When it comes to predicting when Alaska’s recession will end, there are two schools of thought. One predicts the recession will begin to turn around in 2019 while the other predicts it will continue for a while. Here’s a breakdown of both opinions:

  • Recession continues: According to a leading Economics firm, it is predicted that Alaska’s recession will last another three years and once it ends, Alaska will have a smaller and poorer economy. According to this prediction, Alaska will continue to lose jobs well into 2020 with no real recovery expected within the next decade. It is estimated, based on this prediction, that residents will leave in search of better opportunities with a net loss of more than 30,000 residents over the next decade.
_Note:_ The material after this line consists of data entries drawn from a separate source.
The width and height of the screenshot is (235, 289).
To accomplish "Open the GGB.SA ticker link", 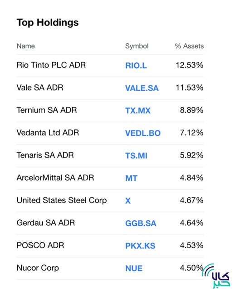I will coord(141,223).
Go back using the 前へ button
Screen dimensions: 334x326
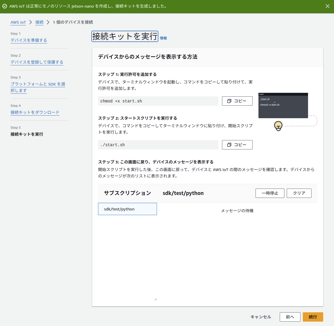[290, 317]
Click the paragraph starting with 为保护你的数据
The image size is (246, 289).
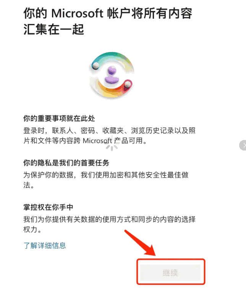[x=106, y=180]
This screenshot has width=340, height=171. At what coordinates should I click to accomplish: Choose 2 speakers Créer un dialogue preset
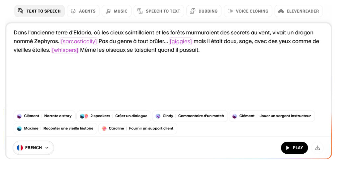[x=114, y=116]
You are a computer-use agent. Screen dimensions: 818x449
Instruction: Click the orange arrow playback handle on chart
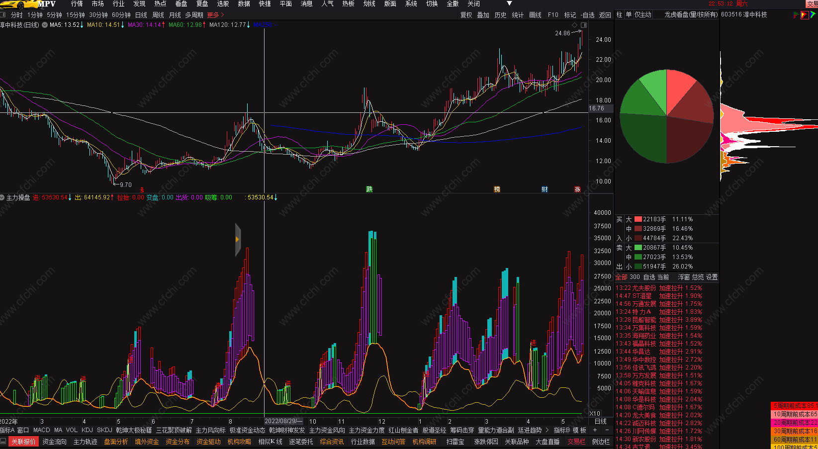pos(238,240)
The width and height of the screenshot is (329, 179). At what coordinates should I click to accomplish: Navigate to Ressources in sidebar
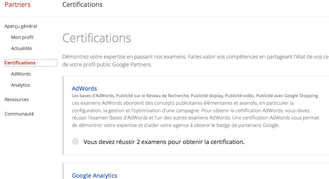tap(17, 99)
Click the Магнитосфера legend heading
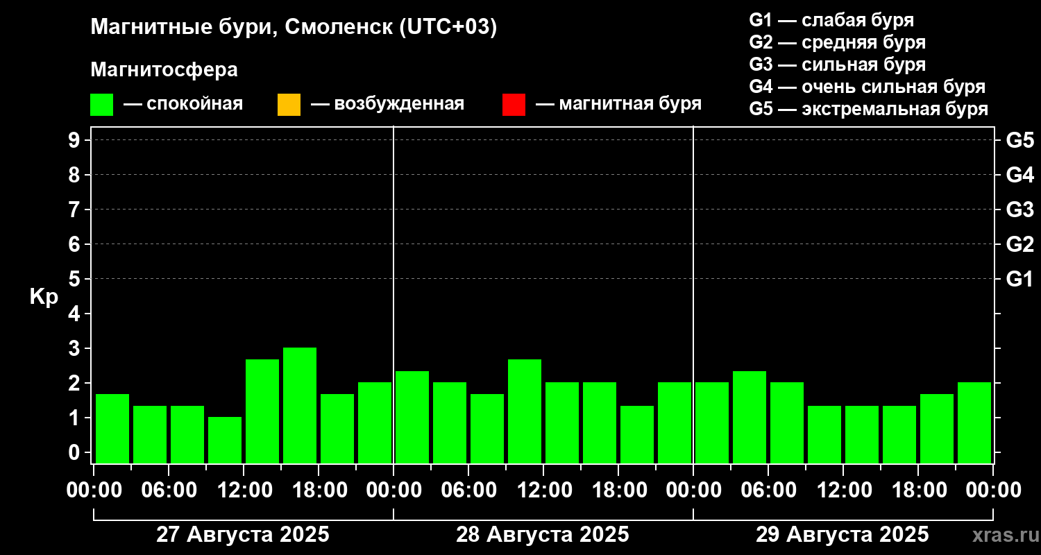The width and height of the screenshot is (1041, 555). (x=164, y=69)
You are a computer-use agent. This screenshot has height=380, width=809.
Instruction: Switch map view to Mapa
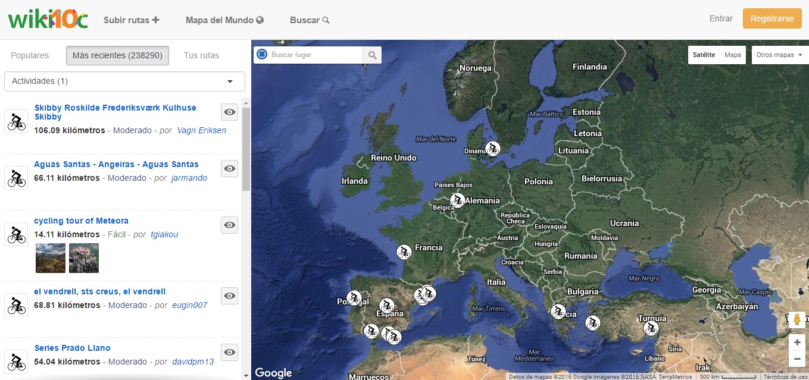pyautogui.click(x=732, y=55)
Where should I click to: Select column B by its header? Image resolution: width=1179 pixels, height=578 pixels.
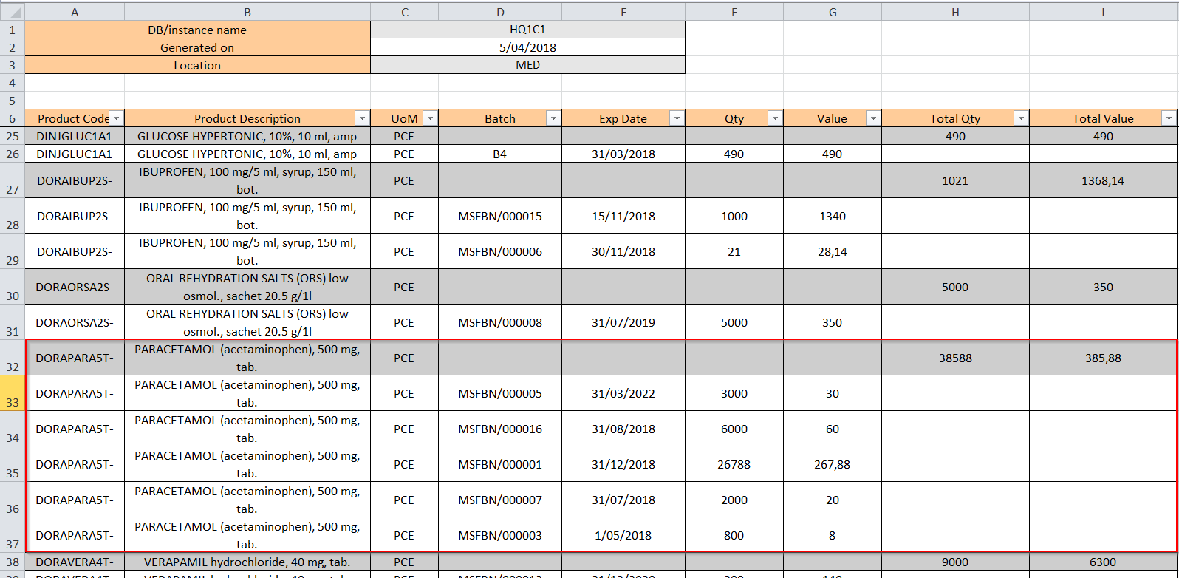(247, 12)
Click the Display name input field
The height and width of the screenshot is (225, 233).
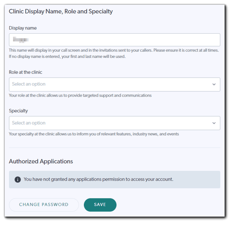(115, 40)
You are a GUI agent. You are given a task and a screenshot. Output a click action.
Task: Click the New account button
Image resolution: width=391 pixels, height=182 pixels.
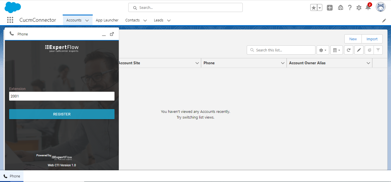point(353,39)
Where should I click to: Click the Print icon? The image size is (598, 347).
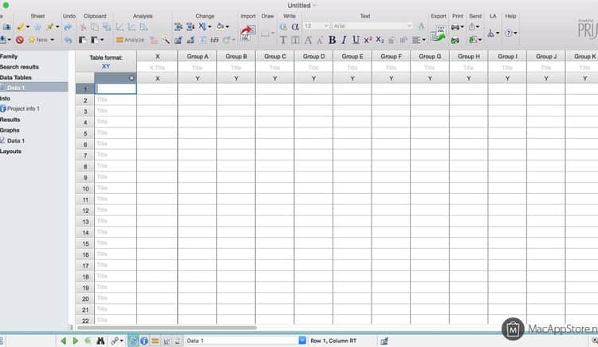[x=455, y=27]
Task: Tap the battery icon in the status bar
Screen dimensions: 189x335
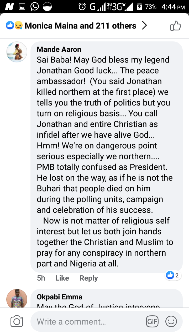Action: 139,7
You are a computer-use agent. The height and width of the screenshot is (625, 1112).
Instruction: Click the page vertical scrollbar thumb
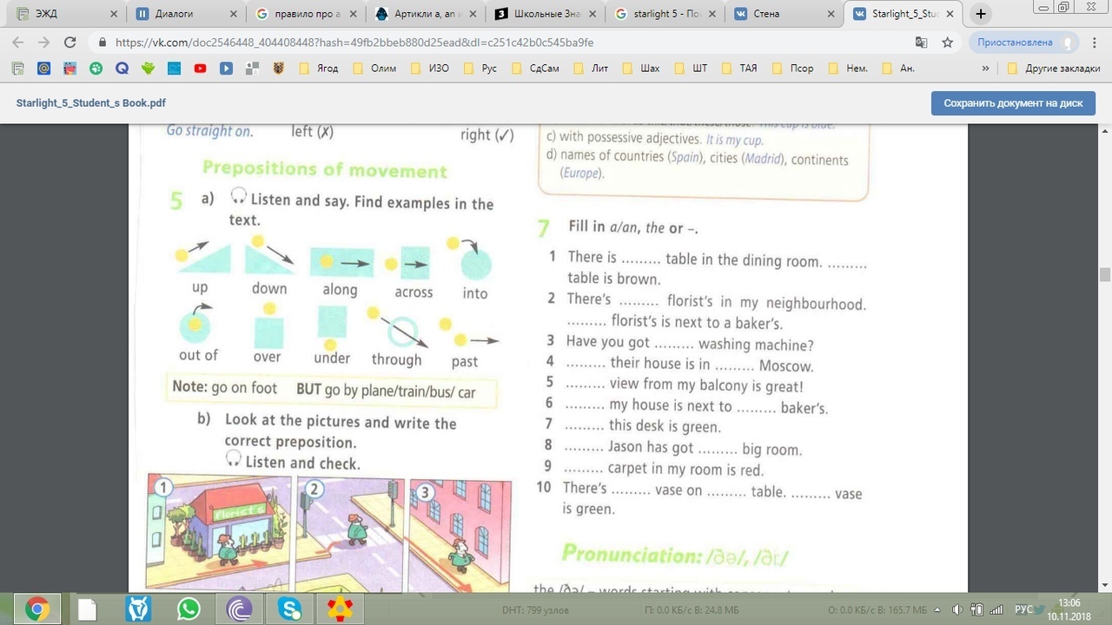point(1104,275)
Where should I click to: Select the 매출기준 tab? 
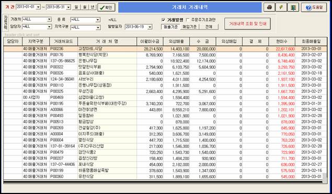[170, 27]
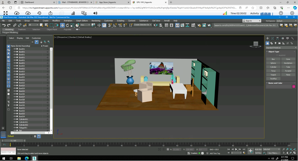The height and width of the screenshot is (161, 298).
Task: Open the Modify tab in command panel
Action: point(273,38)
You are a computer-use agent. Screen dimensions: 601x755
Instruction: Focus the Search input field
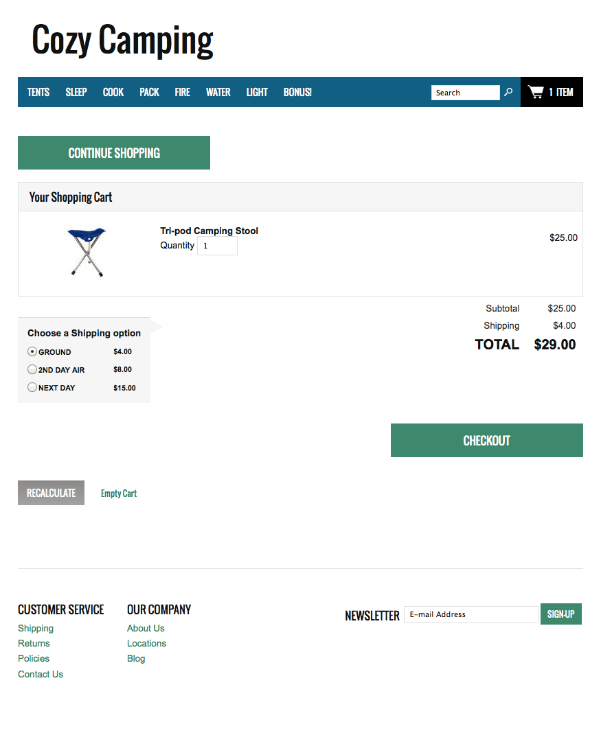[x=465, y=93]

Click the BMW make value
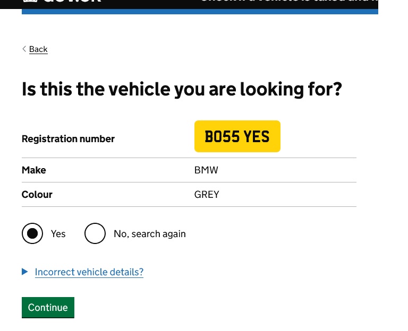pos(206,170)
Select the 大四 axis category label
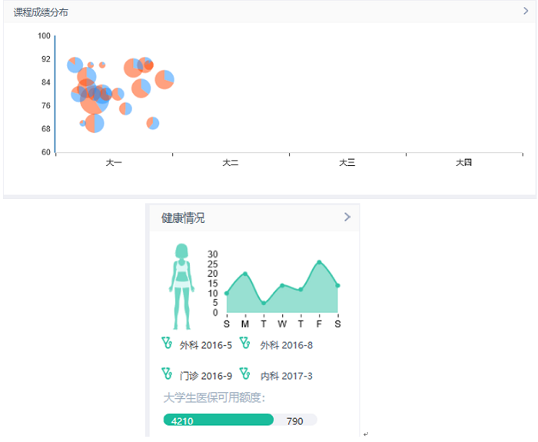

In addition to these predictions, this firm also looks at the GSP (gross state product) of Alaska which has declined for the past five years and is down 22% due to lower oil prices and production. Those of this mindset see little opportunity ahead which will impact the number of people moving to the state which simply adds to the already downward cycle.
  • Recession turns around beginning in 2019: The second school of thought, which is a bit more hopeful, sees Alaska’s economy turning around beginning in the early part of next year; especially the city of Anchorage. It is expected that the unemployment that has hit Anchorage will level off beginning in 2019 and even begin to see some gains. In addition, Alaska residents can expect a Permanent Fund Dividend of $1600 this year, pumping a significant amount of cash into the economy. The Permanent Fund Dividend is paid to all Alaska residents from investment earnings of mineral royalties. In addition to this, new jobs are expected to develop in 2021.

As you can see, there are two very different opinions about Alaska’s economic future. We certainly hope the latter opinion is correct. We love Alaska and love to see our adopted-home-state thrive and prosper.